When we collaborate on a project, we all have ideas, many of which will be dismissed. This can be damaging to self-esteem.
Many ideas are spontaneous, superficial or flippant but ideas which are developed and considered over time become personal. They come from personal experience, exploration, comparison, and recognition of consequences. All this knowledge supports or dismisses ideas. So when a really good idea comes along, a lot of investment comes with it.
To get children (and adults) to understand the significance of personally grown ideas I play this game:
- Have a bag of lemons from which each student chooses the lemon they like the look of and, holding it, they stand in a large circle facing the middle.
- They are asked to closely examine their lemon; to observe every tiny detail – each blemish, indentation, colours, patterns, shape and size. They also smell, gently squeeze and roll the lemon in their hands.
- They look for the most attractive feature of the lemon and memorise patterns, spots etc so they would recognise their lemon if they had to (planting a thought that they might lose it or have it stolen from them)
- This is a light hearted exercise but this next bit will need insistence that they comply and take it seriously or the game won’t work. You tell them to think carefully about how much they love their lemon and stress that the lemon belongs exclusively to them– that’s what makes it so special. What you want is the students’ commitment to their lemon, to LOVE their lemon; they will protect and nurture it, the lemon depends on its owner for survival. Threatening to take their lemon off them usually does the trick. Even if they haven’t committed to loving their lemon, if they can’t have it. Nobody will!
- When you feel that this is happening, ask the students to “show off” their lemon to the person next to them – their lemon is the best and what qualities of their lemon they are most proud of. They acknowledge that their lemon is worthy of their praise.
- Then you drop the killer blow. They must do it even though they won’t want to. They must roll their lemon into the middle of the circle. What usually happens; they follow their lemon closely with their eyes, they feel anxious, they gasp if their lemon hits another and they ricochet in another direction.
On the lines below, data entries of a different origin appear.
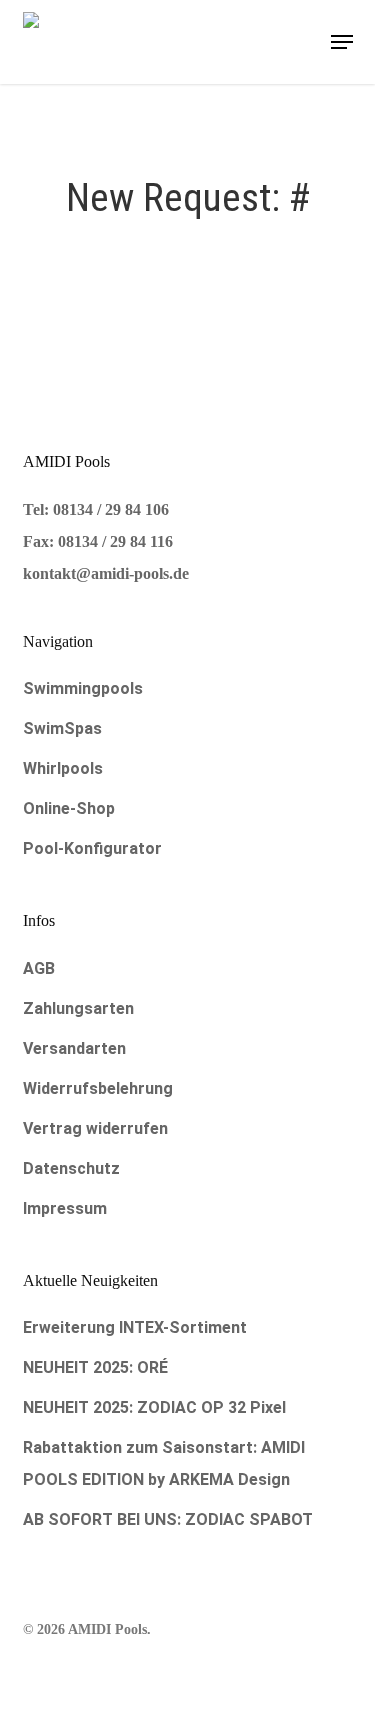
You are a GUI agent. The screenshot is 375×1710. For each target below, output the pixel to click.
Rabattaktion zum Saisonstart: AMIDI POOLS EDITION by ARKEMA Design (164, 1463)
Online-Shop (69, 808)
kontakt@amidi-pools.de (106, 573)
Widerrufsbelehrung (98, 1088)
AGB (39, 968)
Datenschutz (71, 1168)
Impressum (65, 1208)
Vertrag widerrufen (95, 1128)
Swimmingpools (83, 688)
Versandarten (74, 1048)
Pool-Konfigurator (92, 848)
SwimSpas (62, 728)
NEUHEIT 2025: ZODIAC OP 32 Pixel (154, 1407)
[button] (342, 42)
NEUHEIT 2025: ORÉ (95, 1367)
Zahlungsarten (78, 1008)
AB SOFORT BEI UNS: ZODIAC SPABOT (168, 1519)
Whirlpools (63, 768)
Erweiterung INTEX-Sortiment (135, 1327)
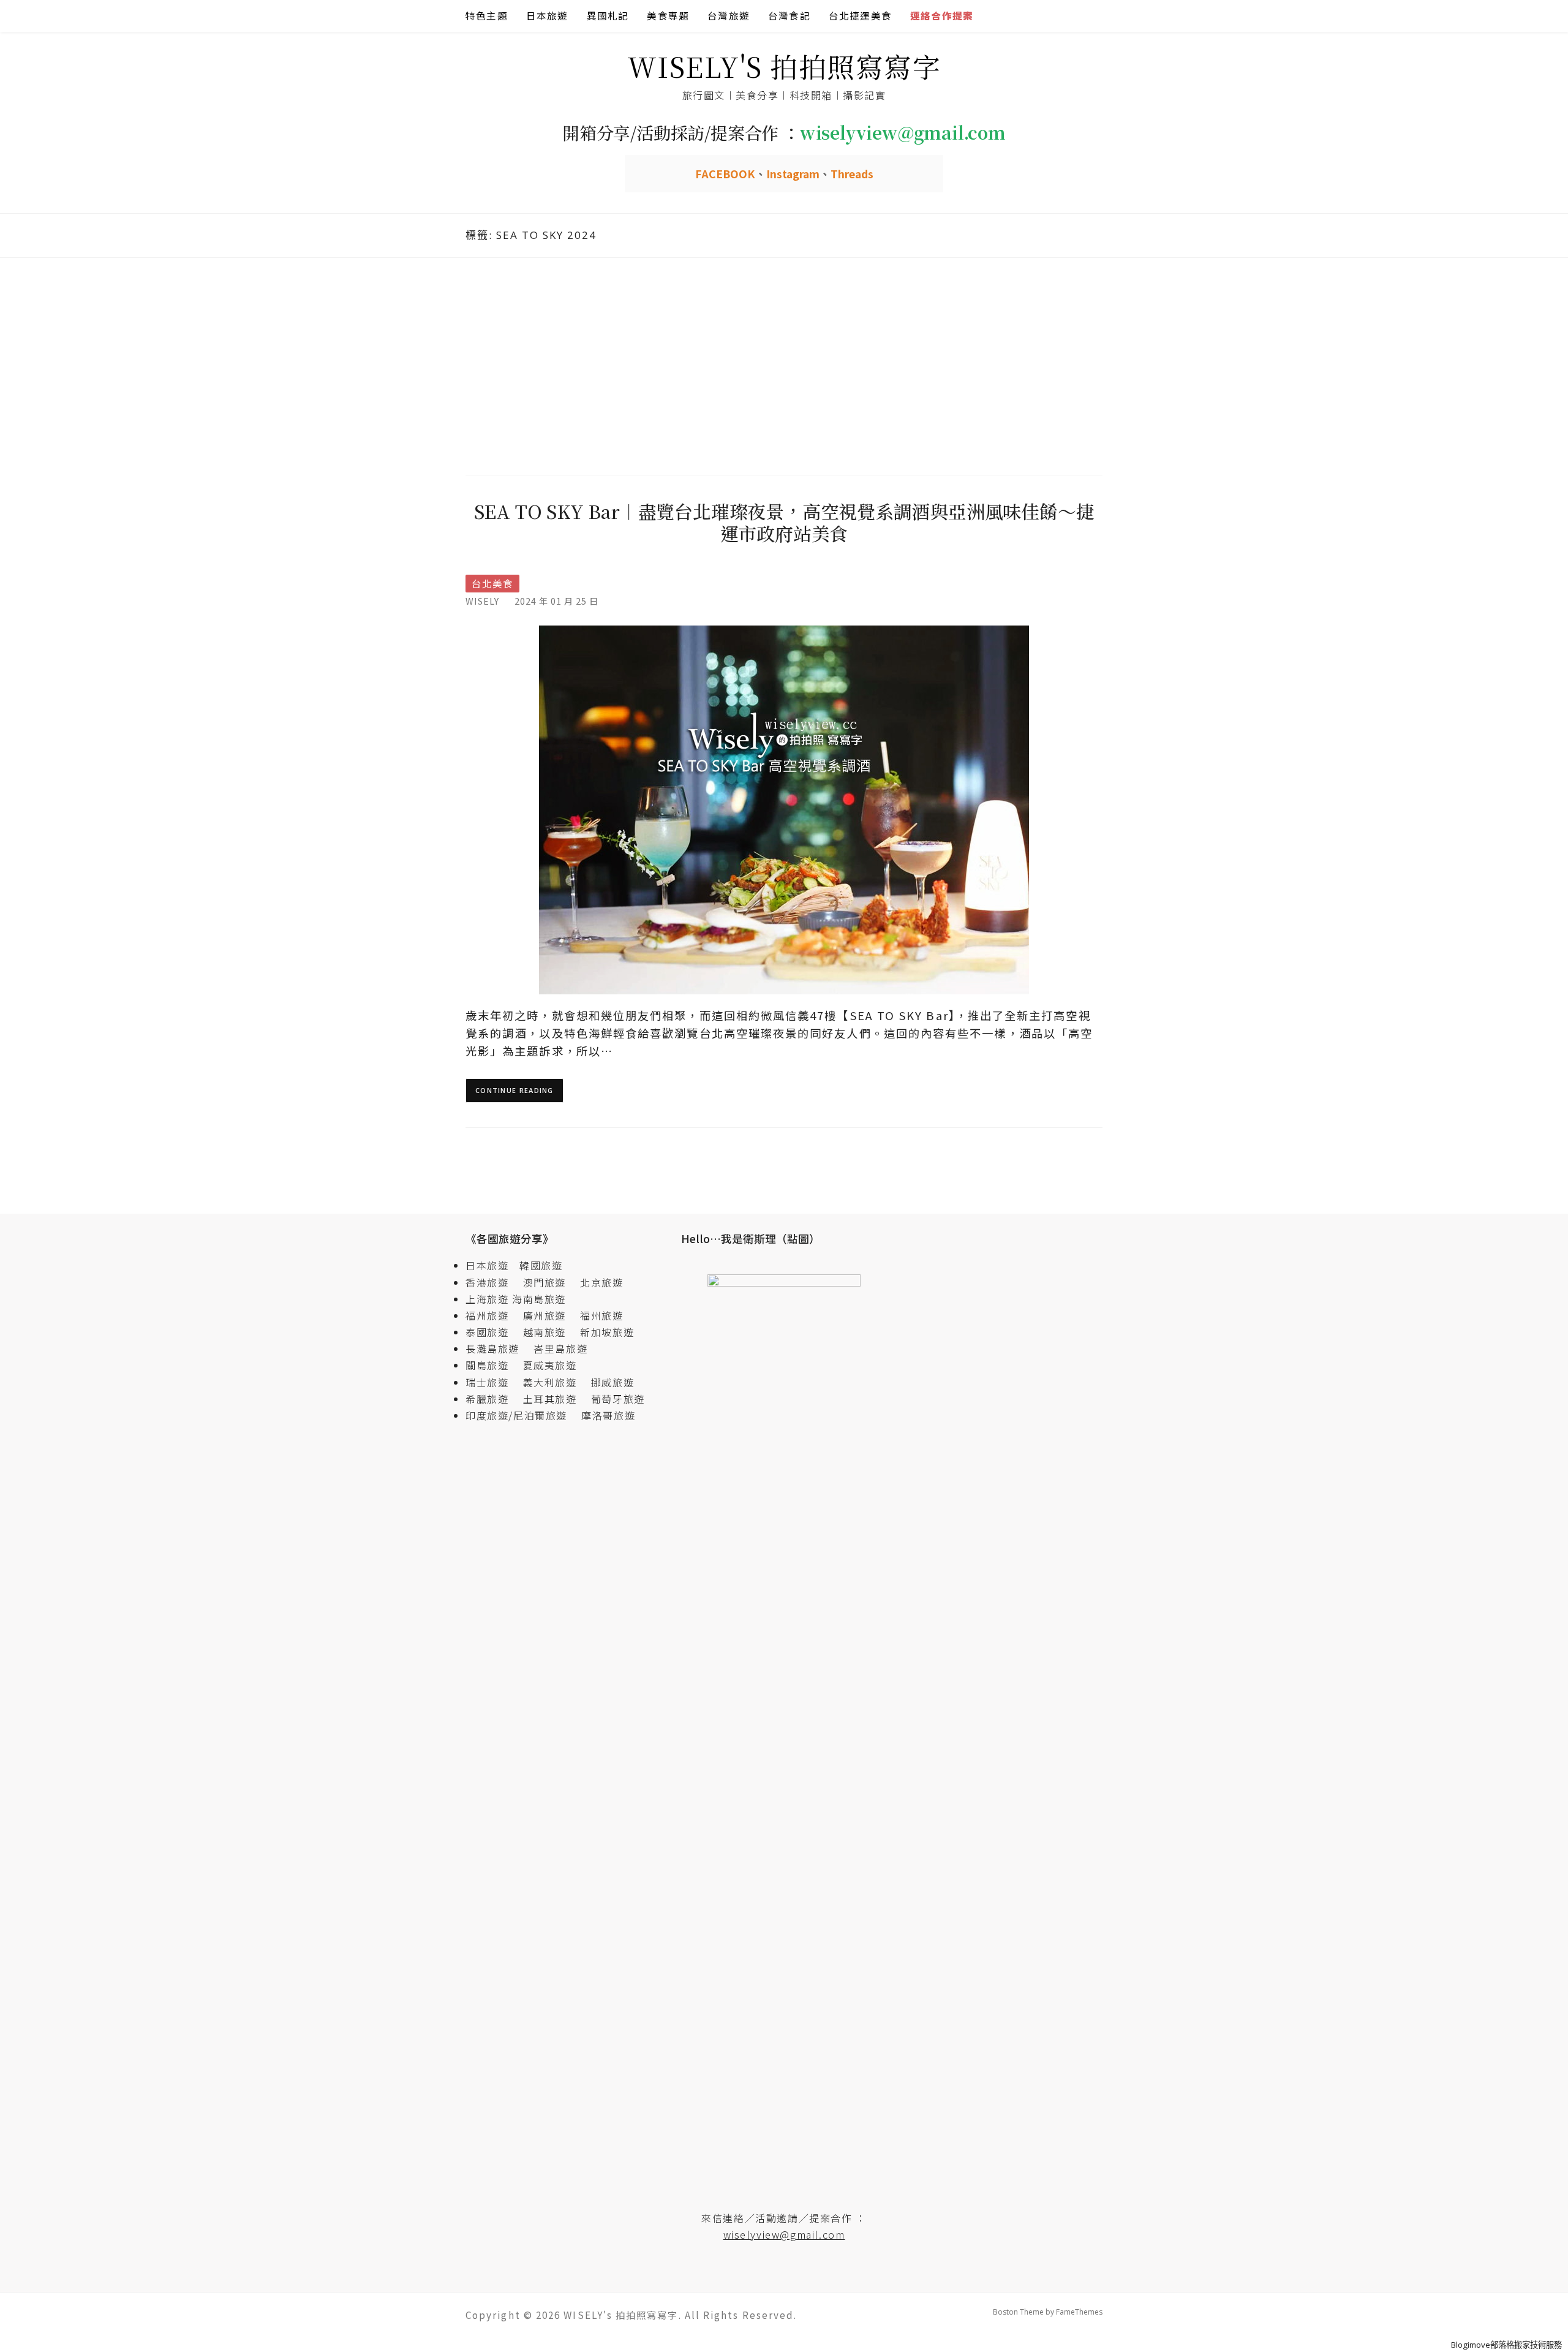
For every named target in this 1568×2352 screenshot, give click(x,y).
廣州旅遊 (544, 1315)
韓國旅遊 (540, 1265)
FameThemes (1079, 2312)
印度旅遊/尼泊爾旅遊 (522, 1415)
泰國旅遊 (492, 1332)
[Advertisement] (784, 364)
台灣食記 (789, 16)
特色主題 (487, 16)
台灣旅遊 (728, 16)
- Hold the tension for a little longer than feels uncomfortable and tell them they can retrieve their lemon if they can find it. The scramble for their lemon shows the success of this exercise. The relief when they retrieve it is like a parent finding a lost child. (maybe not so acute but the lemon is theirs, like a loved toy or pet.)
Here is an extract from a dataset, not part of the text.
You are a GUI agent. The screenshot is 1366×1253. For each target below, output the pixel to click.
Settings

- Now what’s all this about? There is a discussion about how they felt, particularly at the point when they rolled it into the middle and when they found it again.
- Then exchange the lemon for their own really good idea. Ask how they would feel if somebody said their lemon was rubbish, their idea was rubbish.
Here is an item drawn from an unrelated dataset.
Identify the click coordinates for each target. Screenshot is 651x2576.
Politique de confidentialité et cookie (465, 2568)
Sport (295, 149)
Not everyone will fully understand the implications of the exercise and that is dependant on how committed they felt in the game. But most will agree that if you are sharing ideas, there needs to be a level of trust and that everyone should respect that a contributor of an idea may feel that dismissal of their idea is a personal rejection. If this is done in a brutal way, trust is lost and the contributor no longer wants to collaborate.
Sophie age 10 said, “The best thing to do is include the best bits of each idea so everyone feels their idea is valued.” We own our ideas and are ready to share them with others and let them grow. When they are acknowledged and included, we feel we are valued.